Non-essential reading list for divorce

Four book covers The List of Things that Will not Change by Rebecca Stead, Bark by Lorrie Moore, The Portable Dorothy Parker and The Riders by Tim Winton
Four reads for separation.

Everyone will tell you that separation is one of life's biggest changes. They're right. You take a look at yourself and either descend into classic midlife crisis or you read books that inspire hope and empathy.

So here's what helped me to reflect on life's biggest change and maybe these books can help you. The books here are fiction and won't help you with the practicalities but they will help you with understanding how people (including yourself) feel.

The List of Things That Will Not Change by Rebecca Stead

This middle grade book was recommended by my daughter at the time. It tugs at all the right heart strings, charting the separation of
Bea's parents and the new lives they discover. The title gives the best single parenting advice: let your kids know some things will remain the same. 

For Bea, it is a list in her green notebook which starts with "Mom and Dad will always love Bea, and each other." And the plot pushes up against that constant with subtly described parental squabbles occurring just off the page as Bea's dad re-marries. I read it with my daughter and it continues to give us things to talk about.

There's a US edition and one from Text Publishing, which I reckon has a sweeter cover.

The Riders by Tim Winton

I read Winton's novel when I was younger and remember having romantic ideas about Scully, the protagonist whose wife disappears, leaving him with his daughter in Ireland. His chase across Europe to work out why she left seemed like a great quest for love and not giving up on hope. Now it reads as a narcissistic spiral.

What I missed reading this was how his brilliant kid Billie is neglected in Scully's chase to understand why his wife has left him. Everyone will tell you that your priorities will change with parenting and single parenting is another change. Scully's once-romantic quest forgets the more important love of a parent and drags out the recognition that his relationship is over but there is a more important relationship he needs to pay attention to. 

In the conclusion, it doesn't matter who his wife is with in a Dutch houseboat. Scully needed to make a home for his downsized family. And how quickly he can make that adjustment from vaunted ex to father is better for everyone.

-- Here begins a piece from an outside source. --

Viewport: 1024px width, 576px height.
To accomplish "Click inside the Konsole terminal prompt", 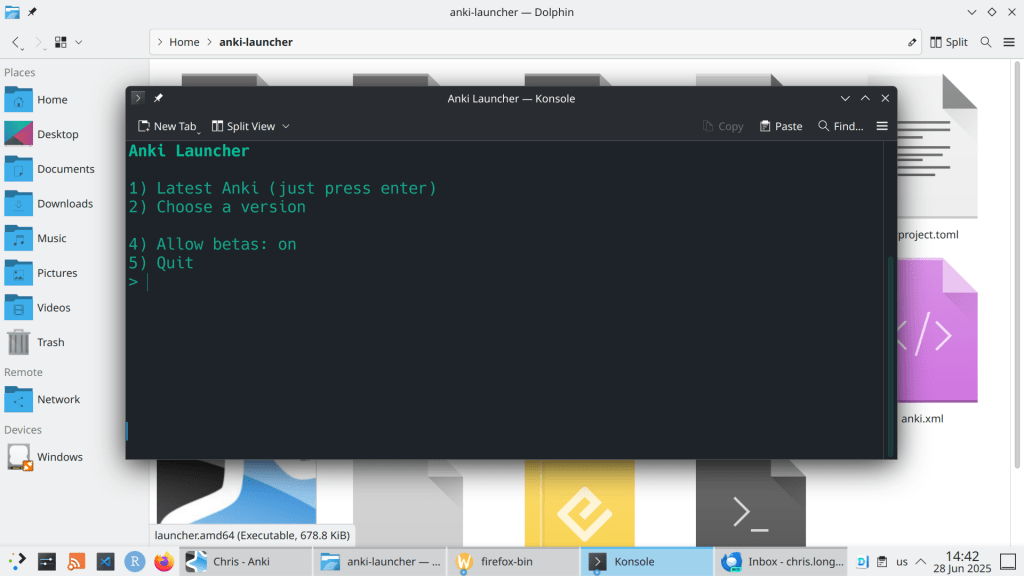I will [500, 283].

This is one of those books that gives you different lessons depending where you are .

"I Live on your visits" by Dorothy Parker

Parker just excels at this kind of piece, at once true, human and snide. A child of separation feels obligated to visit his mother, an isolated woman still bearing the scars of the ended relationship. 

It feels like a checklist of what not to do: slagging off your ex (even if it is funny), making your kid feel guilty for the time they're not with you and manipulating them to feel sorry for you. You get the mother's melodramatic manipulation right from the title and she insists on baby-talking to a clearly uncomfortable young man. But this is Porter so it is played with a dark humour. 

This version is read by Andrew Sean Greer, giving it extra potency of feeling like it is read by a young man who has survived his parents divorce. It makes you appreciate the impact your parenting might have on your kid. Sometimes hilariously, sometime disastrously.

"Debarking" by Lorrie Moore

Moore deserves a bigger audience for her work's grasp of humanity. Her most recent I am Homeless if this is not my Home is that kind piercing novel that takes on death and lost love that you rave to others about knowing they will think you are a lunatic. But her short stories are even better.

'Debarking' comes from her collection Bark follows Ira, a 6-month divorced man who thinks he's ready for a new relationship with Zora. But single mother Zora doesn't really have room for him as she's busy playing footsy with her son, wrestling with him and it becomes a worrying threesome - perhaps not literally but Ira is never quite sure. 

His interactions with his own daughter are becoming distant and coded as she moves into adolescence. A sample of this comes when Ira hears about his ex's new partner from his daughter: "Bummer," Ira said, his new word for "I must remain as neutral as possible" and "Your mother is a whore." 

The title comes from Ira being told by his ex that he doesn't talk, he barks. So this is a story of the long slow process of 'debarking', untangling yourself from your ex and working out what you want as opposed to what you're expected to do. 

You can get the whole book of Moore short stories (and you definitely won't be disappointed by other stories like Paper Losses also packing a punch) or just get this story via The New Yorker


None of these books are practical self-help books and some of those are really helpful (including resources at Relationships Australia). This list is not meant to replace those or going to see a mental health expert, but books can help. Maybe you see yourself, or someone you should not be, but at their best they show you someone else's perspective. And that's worth a lot right now.